===== Exercise data =====
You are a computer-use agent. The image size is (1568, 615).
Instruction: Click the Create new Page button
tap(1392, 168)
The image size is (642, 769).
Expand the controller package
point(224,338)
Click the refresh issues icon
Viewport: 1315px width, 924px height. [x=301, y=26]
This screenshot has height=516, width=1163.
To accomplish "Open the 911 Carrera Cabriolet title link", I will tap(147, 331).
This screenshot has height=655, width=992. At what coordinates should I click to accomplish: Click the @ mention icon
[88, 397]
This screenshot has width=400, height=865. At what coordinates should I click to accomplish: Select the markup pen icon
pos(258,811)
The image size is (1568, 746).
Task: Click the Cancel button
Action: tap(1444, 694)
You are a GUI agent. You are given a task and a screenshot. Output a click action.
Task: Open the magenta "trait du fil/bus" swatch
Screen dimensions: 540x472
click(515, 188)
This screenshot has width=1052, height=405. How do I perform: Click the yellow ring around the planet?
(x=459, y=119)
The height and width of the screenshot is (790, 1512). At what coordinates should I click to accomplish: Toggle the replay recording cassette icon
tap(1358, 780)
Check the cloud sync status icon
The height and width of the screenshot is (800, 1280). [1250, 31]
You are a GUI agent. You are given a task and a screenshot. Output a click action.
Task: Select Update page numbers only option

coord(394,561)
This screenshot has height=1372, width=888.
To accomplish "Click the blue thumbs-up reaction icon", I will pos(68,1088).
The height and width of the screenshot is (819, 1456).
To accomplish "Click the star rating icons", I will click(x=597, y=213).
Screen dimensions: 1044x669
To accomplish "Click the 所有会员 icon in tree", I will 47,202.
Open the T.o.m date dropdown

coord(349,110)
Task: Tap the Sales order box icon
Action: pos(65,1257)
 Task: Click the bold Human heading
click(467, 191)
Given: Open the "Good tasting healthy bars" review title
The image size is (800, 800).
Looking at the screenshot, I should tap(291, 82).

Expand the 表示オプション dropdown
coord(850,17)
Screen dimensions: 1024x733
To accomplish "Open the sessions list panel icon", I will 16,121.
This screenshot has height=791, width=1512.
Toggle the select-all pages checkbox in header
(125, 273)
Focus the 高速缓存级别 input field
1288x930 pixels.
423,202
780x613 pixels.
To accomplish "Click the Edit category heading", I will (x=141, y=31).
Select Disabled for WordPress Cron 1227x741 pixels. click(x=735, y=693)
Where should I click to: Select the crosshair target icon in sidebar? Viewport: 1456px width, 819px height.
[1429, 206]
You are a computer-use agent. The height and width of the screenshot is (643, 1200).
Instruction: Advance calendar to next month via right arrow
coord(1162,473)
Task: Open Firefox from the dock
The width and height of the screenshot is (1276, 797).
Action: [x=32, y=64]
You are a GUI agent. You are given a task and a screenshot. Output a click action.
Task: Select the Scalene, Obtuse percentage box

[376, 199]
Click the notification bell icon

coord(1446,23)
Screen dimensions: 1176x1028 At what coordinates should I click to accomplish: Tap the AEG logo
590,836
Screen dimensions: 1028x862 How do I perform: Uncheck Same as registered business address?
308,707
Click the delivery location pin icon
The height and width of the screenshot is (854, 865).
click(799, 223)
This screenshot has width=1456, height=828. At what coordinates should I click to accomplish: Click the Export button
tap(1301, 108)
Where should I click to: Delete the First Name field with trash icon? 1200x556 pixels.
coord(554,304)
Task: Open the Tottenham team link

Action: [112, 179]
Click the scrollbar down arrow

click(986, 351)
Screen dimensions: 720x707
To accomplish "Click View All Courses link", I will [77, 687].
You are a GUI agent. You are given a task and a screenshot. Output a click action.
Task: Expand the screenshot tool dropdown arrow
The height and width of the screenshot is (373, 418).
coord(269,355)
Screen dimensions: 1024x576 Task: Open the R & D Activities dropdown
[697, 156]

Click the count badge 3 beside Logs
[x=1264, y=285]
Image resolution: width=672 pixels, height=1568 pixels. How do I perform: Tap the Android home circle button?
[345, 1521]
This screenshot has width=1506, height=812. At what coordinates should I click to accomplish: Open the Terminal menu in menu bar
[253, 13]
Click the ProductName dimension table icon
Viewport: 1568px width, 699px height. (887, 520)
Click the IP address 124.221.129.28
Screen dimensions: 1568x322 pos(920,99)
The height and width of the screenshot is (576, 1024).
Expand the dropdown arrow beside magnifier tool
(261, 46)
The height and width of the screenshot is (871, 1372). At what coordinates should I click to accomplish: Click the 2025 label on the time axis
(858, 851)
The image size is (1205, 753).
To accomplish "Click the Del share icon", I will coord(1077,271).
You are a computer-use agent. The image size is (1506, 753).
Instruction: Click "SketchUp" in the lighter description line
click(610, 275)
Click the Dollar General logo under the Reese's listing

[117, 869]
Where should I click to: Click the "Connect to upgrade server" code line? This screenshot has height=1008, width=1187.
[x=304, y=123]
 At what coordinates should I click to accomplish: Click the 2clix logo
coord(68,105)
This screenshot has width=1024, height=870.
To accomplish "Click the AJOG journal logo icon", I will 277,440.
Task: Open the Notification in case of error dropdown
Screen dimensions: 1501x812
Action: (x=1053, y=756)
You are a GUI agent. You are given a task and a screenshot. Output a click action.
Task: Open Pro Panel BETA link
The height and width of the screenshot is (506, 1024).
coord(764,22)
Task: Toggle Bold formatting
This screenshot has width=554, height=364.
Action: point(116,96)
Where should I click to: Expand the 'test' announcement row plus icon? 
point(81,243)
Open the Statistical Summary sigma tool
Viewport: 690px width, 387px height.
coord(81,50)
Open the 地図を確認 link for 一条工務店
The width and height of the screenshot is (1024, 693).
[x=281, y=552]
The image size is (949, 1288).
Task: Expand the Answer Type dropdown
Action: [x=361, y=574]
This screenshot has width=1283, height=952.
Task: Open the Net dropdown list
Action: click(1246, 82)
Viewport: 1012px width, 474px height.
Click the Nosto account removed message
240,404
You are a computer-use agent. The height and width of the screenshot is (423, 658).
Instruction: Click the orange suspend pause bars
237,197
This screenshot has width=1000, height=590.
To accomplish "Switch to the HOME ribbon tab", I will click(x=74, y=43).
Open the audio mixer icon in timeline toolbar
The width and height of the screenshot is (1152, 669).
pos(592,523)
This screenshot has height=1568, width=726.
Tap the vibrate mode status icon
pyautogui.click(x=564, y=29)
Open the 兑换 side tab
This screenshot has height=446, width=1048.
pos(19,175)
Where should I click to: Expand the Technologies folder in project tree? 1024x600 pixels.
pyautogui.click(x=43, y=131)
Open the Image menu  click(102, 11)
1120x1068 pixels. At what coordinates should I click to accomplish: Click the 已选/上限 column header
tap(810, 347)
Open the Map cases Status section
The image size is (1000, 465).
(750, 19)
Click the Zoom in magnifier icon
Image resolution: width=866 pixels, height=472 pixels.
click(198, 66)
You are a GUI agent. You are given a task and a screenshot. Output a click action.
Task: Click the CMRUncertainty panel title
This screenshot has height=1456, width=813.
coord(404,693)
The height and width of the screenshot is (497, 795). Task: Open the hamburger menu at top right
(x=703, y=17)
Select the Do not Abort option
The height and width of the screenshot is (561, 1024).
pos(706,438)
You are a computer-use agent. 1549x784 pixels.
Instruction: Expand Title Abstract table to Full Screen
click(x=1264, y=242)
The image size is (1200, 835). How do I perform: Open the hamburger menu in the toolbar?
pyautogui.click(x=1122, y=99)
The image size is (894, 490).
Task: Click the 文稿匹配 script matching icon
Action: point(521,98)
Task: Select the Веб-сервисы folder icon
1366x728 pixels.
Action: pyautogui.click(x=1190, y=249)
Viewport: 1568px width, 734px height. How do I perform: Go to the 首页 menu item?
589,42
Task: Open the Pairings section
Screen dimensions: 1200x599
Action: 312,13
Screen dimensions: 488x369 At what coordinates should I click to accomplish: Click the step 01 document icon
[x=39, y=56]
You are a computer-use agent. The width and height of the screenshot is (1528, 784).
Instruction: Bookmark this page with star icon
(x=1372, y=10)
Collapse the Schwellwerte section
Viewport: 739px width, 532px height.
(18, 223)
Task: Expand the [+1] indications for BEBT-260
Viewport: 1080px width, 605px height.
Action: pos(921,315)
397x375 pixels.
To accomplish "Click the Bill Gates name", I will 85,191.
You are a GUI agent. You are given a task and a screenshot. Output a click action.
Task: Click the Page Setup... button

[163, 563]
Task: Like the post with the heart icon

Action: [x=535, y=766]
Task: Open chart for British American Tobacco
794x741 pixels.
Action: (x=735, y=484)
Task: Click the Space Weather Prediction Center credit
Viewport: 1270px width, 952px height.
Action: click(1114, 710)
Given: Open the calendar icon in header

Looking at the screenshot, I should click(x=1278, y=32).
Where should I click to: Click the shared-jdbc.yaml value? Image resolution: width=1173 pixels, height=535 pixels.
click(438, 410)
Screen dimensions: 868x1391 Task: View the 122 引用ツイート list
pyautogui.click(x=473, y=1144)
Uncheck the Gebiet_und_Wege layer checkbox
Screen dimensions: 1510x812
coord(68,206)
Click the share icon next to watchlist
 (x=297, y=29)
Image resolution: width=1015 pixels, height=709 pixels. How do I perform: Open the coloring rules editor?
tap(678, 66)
=====
▸ What is needed: Edit the part of the listing that opens with the line containing "Task: Select the Веб-сервисы folder icon" and closes with the line containing "I will 85,191." by replacing "Pairings section" with "Pairings tab" and leaving everything else unchanged. Give only those lines.

▸ Answer to the exercise:
Task: Select the Веб-сервисы folder icon
1366x728 pixels.
Action: pyautogui.click(x=1190, y=249)
Viewport: 1568px width, 734px height. How do I perform: Go to the 首页 menu item?
589,42
Task: Open the Pairings tab
Screen dimensions: 1200x599
Action: 312,13
Screen dimensions: 488x369 At what coordinates should I click to accomplish: Click the step 01 document icon
[x=39, y=56]
You are a computer-use agent. The width and height of the screenshot is (1528, 784).
Instruction: Bookmark this page with star icon
(x=1372, y=10)
Collapse the Schwellwerte section
Viewport: 739px width, 532px height.
(18, 223)
Task: Expand the [+1] indications for BEBT-260
Viewport: 1080px width, 605px height.
Action: pos(921,315)
397x375 pixels.
To accomplish "Click the Bill Gates name", I will 85,191.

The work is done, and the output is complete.